General illustrations may be found abundantly in the Wisdom
Literature of the Jews, a portion of the Bible which is strangely neglected in the Anglican Order. We have, it is true, the pessimistic Ecclesiastes read every year, but in the next nine years Sunday congregations will only twice hear lessons from the wonderful treasury of Proverbs. Finally, we have the teaching of the Bible in regard to the affections and will. And here we are shut up, so to speak, to the New Testament. We feel that no words of ours could put the case so admirably as Mr. Mitchell has done :—
"Youth wants its aspirations and ideals focussed in one master soul, who is sufficiently human to attract the will to follow, sufficiently divine to be the principle of a pro- gressive spiritual life. The Bible reveals such a person. It closes with an attempt to satisfy this need. It changes its character to do it. It becomes for the first time intensely individualistic and personal: Nation, Church, Family, Chosen People, fall into the background.

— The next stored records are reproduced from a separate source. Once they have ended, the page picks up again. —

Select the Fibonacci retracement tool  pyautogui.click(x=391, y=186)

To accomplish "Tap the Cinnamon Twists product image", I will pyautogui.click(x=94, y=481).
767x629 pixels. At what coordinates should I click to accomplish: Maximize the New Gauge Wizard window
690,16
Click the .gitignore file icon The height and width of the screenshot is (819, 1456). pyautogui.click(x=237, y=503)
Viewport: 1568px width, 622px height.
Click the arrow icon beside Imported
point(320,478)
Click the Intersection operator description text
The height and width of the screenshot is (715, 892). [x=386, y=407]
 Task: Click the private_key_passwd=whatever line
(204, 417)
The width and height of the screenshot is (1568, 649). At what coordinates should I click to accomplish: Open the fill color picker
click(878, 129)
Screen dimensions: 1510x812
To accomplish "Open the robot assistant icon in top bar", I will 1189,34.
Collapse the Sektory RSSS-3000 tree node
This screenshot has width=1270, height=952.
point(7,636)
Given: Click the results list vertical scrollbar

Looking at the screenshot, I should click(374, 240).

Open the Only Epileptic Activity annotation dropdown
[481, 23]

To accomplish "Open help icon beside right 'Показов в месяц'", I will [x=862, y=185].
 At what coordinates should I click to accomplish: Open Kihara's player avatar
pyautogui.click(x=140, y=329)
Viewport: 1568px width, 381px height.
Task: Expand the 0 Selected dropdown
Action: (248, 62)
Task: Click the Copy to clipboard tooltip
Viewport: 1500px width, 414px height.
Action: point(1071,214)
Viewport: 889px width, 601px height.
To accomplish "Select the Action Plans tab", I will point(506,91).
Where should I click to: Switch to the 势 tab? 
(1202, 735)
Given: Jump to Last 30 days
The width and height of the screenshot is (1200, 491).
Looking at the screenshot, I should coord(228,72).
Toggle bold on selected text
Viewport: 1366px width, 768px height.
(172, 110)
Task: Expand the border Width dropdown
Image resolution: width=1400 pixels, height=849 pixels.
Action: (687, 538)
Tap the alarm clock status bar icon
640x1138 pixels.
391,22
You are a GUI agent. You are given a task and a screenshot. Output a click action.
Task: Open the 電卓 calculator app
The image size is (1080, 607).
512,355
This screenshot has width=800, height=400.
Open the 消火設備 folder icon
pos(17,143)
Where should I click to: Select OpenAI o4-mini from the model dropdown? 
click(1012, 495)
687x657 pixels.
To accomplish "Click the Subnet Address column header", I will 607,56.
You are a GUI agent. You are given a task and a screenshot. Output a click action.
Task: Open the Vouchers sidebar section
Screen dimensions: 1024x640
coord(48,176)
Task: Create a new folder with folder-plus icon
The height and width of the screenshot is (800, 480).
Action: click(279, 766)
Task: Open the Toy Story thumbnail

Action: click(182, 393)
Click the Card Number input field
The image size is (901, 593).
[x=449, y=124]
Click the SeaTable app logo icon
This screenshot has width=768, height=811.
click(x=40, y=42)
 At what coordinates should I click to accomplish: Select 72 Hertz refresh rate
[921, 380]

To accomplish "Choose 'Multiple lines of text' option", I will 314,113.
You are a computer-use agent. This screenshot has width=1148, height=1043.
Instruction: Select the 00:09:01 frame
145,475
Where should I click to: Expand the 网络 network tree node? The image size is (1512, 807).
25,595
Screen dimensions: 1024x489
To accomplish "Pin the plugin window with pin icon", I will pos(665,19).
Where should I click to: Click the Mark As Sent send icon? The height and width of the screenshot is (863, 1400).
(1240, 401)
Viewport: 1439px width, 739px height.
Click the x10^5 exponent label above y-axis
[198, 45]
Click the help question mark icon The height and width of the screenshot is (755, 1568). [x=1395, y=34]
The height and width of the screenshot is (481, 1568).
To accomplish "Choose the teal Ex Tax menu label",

A picture is presented in which there are no ideal kings, prophets, priests, statesmen, or wise men, but one solitary figure. Just as the Old Testament has its proper function to hold up the idea of a holy nation, a devout church, honourable marriage and a wise ordering of social life, so the New Testament has its peculiar work—to hold up to view the beauty and strength of the single soul, in whom dwelletb righteousness. In all its parts, its main purpose is to reveal one whom it calls by a name before unknown in Scripture, the Christ."
We do not delude ourselves with the hope that the ideas set forth in this pamphlet will meet with a general acceptance. They will be encountered with the active hostility of ortho- doxy so called, with the passive resistance of ignorance and indolence. But they will,win their way. The future, be it near or remote, is theirs.